HOW TO COMPLETE THIS TASK
Reproduce the full text below on the Robotic Surgical Simulator word for word, with nothing changed.

Institution:
Jacobs School of Medicine and Biomedical Sciences, the University at BuffaloResearchers:
Thenkurussi Kesavadas, PhD, professor of mechanical and aerospace engineering at University at Buffalo Jacobs School of Medicine and Biomedical Sciences and head of its Virtual Reality Lab, and Khurshid A. Guru, MD, director of the Center for Robotic Surgery at Roswell Park Cancer Institute
Impact:
This simulator is one of the world’s first to closely approximate the “touch and feel” of the da Vinci™ robotic surgical system. The most widely used system of its kind in the world, the da Vinci robotic surgical system affords all the features that an experienced surgeon needs to ensure equivalent or superior outcomes to conventional surgery. The Robotic Surgical Simulator (RoSS) addresses the rapidly growing need for a realistic training environment for robot-assisted surgery, a field that is expanding exponentially. Robotic surgeries are generally less invasive, cause less pain, require shorter hospital stays and allow faster recoveries than conventional surgery. Robotic-surgical systems are increasingly being used for gynecologic, gastrointestinal, cardiothoracic, pediatric and other urologic surgeries. UB’s Virtual Reality Lab is one of very few such labs in the nation to focus on developing haptic technologies—technologies that bring a sense of touch to virtual reality.

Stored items
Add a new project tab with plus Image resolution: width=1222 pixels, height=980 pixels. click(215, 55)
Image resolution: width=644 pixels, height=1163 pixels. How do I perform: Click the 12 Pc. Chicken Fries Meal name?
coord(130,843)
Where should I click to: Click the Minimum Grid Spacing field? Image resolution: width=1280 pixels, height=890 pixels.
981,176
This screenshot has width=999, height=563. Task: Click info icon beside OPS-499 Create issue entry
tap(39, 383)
* * *
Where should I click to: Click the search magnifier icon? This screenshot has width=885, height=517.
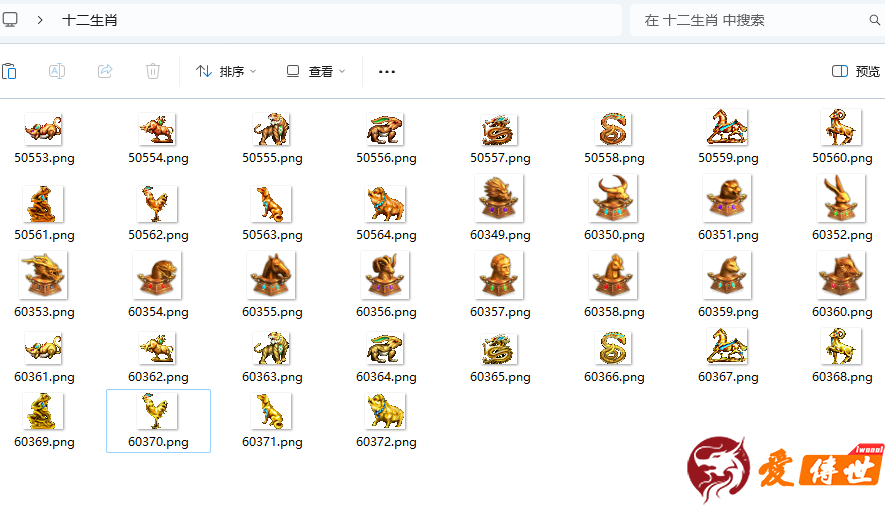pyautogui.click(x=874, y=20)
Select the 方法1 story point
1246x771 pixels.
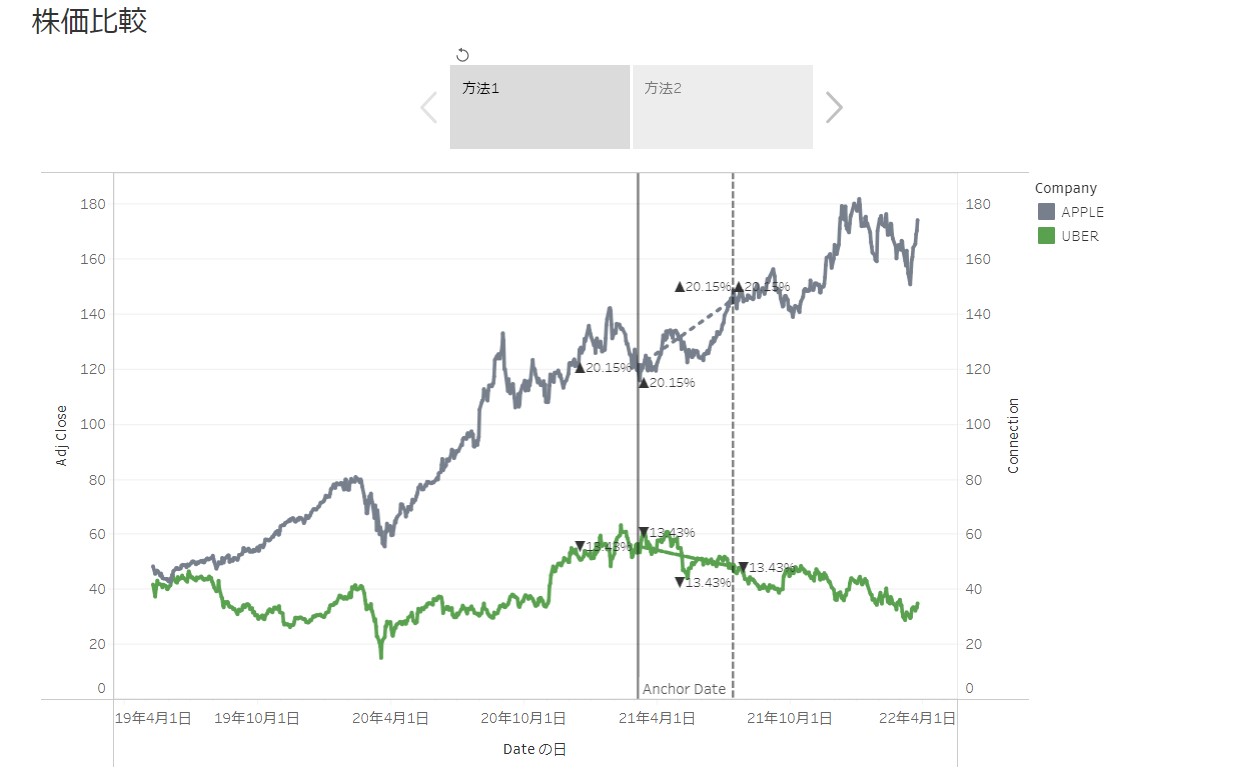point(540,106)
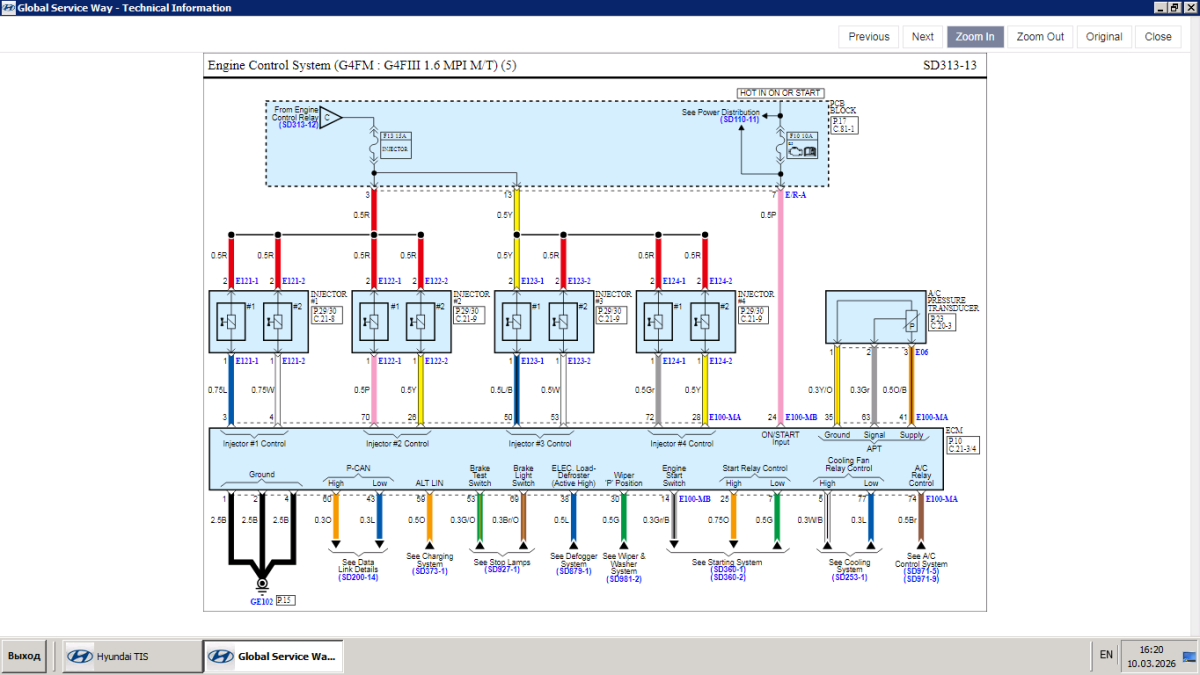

RESPONSE BOX
Institution:
Jacobs School of Medicine and Biomedical Sciences, the University at BuffaloResearchers:
Thenkurussi Kesavadas, PhD, professor of mechanical and aerospace engineering at University at Buffalo Jacobs School of Medicine and Biomedical Sciences and head of its Virtual Reality Lab, and Khurshid A. Guru, MD, director of the Center for Robotic Surgery at Roswell Park Cancer Institute
Impact:
This simulator is one of the world’s first to closely approximate the “touch and feel” of the da Vinci™ robotic surgical system. The most widely used system of its kind in the world, the da Vinci robotic surgical system affords all the features that an experienced surgeon needs to ensure equivalent or superior outcomes to conventional surgery. The Robotic Surgical Simulator (RoSS) addresses the rapidly growing need for a realistic training environment for robot-assisted surgery, a field that is expanding exponentially. Robotic surgeries are generally less invasive, cause less pain, require shorter hospital stays and allow faster recoveries than conventional surgery. Robotic-surgical systems are increasingly being used for gynecologic, gastrointestinal, cardiothoracic, pediatric and other urologic surgeries. UB’s Virtual Reality Lab is one of very few such labs in the nation to focus on developing haptic technologies—technologies that bring a sense of touch to virtual reality.